Katie Couric is releasing what can only be described as a tell-all memoir, and it is raising more than a few eyebrows. In the book titled "Going There," she touches on everything from her late husband to coworkers and celebrities; and rumor has it she doesn't paint them in a very nice light. In the days leading up to her book's publication, those close to her have expressed concerns over its contents with one producer going so far as to say Couric is "ruining her legacy." Here's what we know. 
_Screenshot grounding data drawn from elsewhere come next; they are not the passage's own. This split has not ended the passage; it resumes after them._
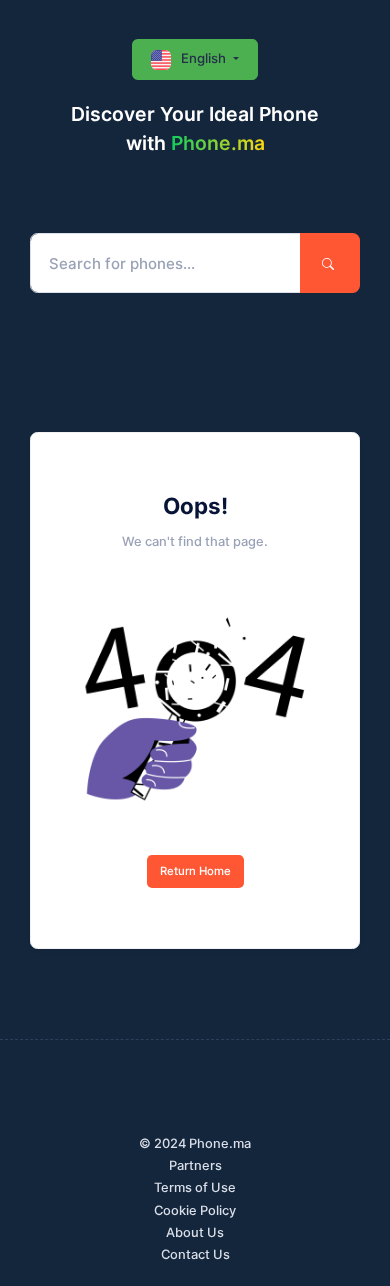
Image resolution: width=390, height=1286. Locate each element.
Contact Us (195, 1254)
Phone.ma (218, 143)
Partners (195, 1165)
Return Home (195, 871)
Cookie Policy (195, 1210)
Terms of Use (195, 1187)
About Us (195, 1232)
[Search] (330, 263)
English (203, 58)
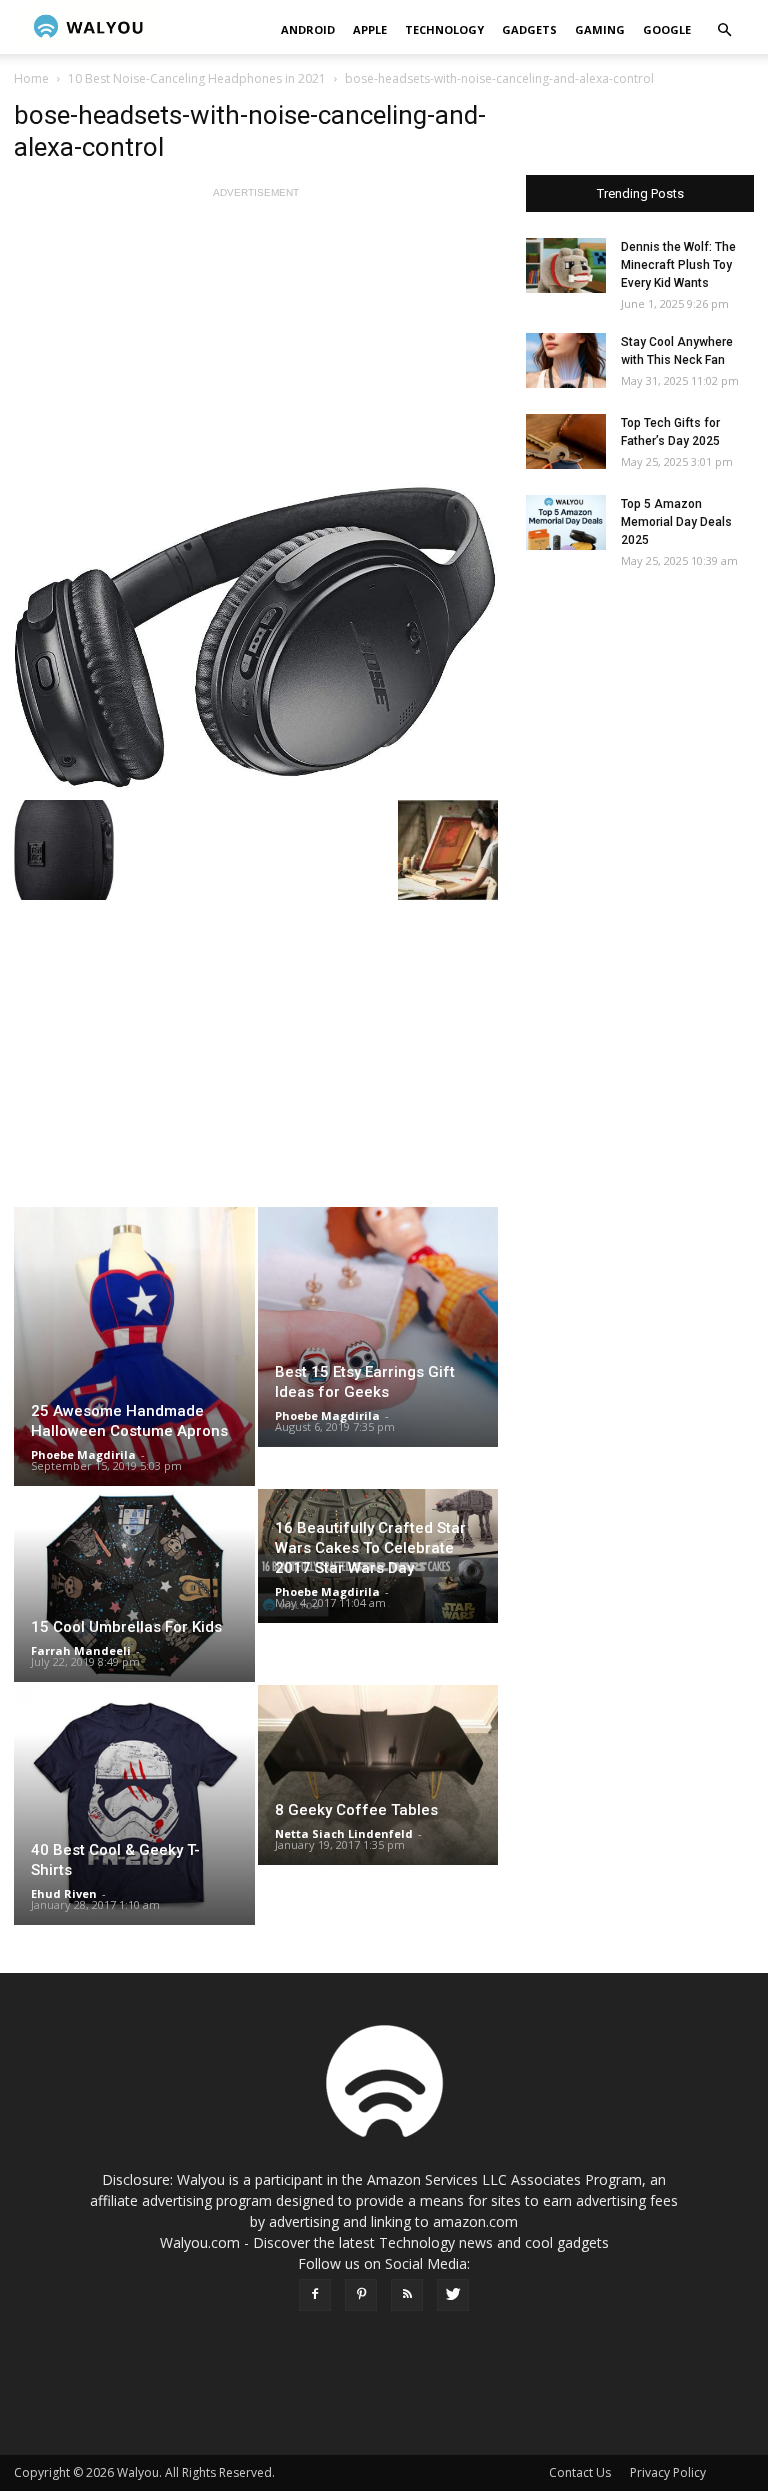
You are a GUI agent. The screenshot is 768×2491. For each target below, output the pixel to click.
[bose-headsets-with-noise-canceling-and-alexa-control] (256, 636)
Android (308, 29)
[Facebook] (315, 2295)
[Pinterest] (361, 2295)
The former "Today Show" host, now 64, is set to release her new book on October 26, per Fox News, and it reportedly contains some scathing statements about many people she has worked with throughout the years. Following the book's announcement, a senior news producer who worked with Couric and opted to remain anonymous told the New York Post that Couric's actions have confused those around her. "Nobody can understand why Katie did this. She's ruining her legacy," the source said. 

The same unnamed producer went on to say that Couric's attitude towards the women in her life was particularly disappointing. "From the excerpts I've seen, she's taking down women from Martha Stewart to Diane Sawyer and Deborah Norville. She's ... so rough on other women for being ambitious like she was, it's unforgivable. She gives fresh meaning to that old saying: 'There's a special place in hell for women who don't help other women,'" they said. 
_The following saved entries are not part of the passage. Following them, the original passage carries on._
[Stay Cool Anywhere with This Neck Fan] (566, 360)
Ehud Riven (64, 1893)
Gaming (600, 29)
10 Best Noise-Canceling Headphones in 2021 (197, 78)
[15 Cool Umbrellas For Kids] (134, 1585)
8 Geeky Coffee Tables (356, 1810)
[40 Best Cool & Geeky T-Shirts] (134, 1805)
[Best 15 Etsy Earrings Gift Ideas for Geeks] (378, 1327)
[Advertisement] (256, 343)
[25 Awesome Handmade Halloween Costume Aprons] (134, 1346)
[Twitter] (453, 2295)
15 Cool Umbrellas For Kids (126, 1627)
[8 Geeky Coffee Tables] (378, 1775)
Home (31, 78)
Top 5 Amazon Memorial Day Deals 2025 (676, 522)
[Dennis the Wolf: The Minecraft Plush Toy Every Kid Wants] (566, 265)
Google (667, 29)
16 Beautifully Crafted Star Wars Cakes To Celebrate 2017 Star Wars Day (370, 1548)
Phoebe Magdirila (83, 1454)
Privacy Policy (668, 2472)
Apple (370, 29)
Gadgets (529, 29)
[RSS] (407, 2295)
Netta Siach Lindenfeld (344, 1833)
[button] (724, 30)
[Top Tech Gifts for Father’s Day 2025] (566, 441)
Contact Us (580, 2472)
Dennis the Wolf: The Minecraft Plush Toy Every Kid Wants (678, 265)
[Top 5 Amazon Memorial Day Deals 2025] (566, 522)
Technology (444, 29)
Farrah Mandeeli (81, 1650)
Katie Couric tells all in her new memoir

The book, which was obtained by the New York Post and Daily Mail prior to its publication date, reportedly trashes a number of high profile people in Katie Couric's world. Perhaps unsurprisingly, her main target was longtime rival Diane Sawyer. Couric describes her numerous battles with Sawyer over exclusive interviews and gets downright nasty about it, if leaked excerpts are to be believed. "I wonder who she had to blow to get that," Couric reportedly wrote about one of Sawyer's interviews with a woman who gave birth to twins at 57, per Fox News. "I'm pretty sure I speak for Diane when I say neither of us ever resorted to actual fellatio to land an interview, but we both engaged in the metaphoric kind — flattering gatekeepers, family members, and whoever else stood in the way of a big get."

Along with pointed comments about Sawyer, Couric also reportedly wrote that she went out of her way to avoid mentoring younger rivals, and that she "heard whispers" about her previous co-host Matt Lauer, who left "The Today Show" following allegations of sexual misconduct. Not only did Couric have prior knowledge of his alleged misdeeds, she also reportedly wrote that she felt sympathy for him and sent him texts expressing her love and sympathy following his dismissal from NBC. 

If Couric was looking to make headlines with her book, she certainly accomplished that goal — but at what cost?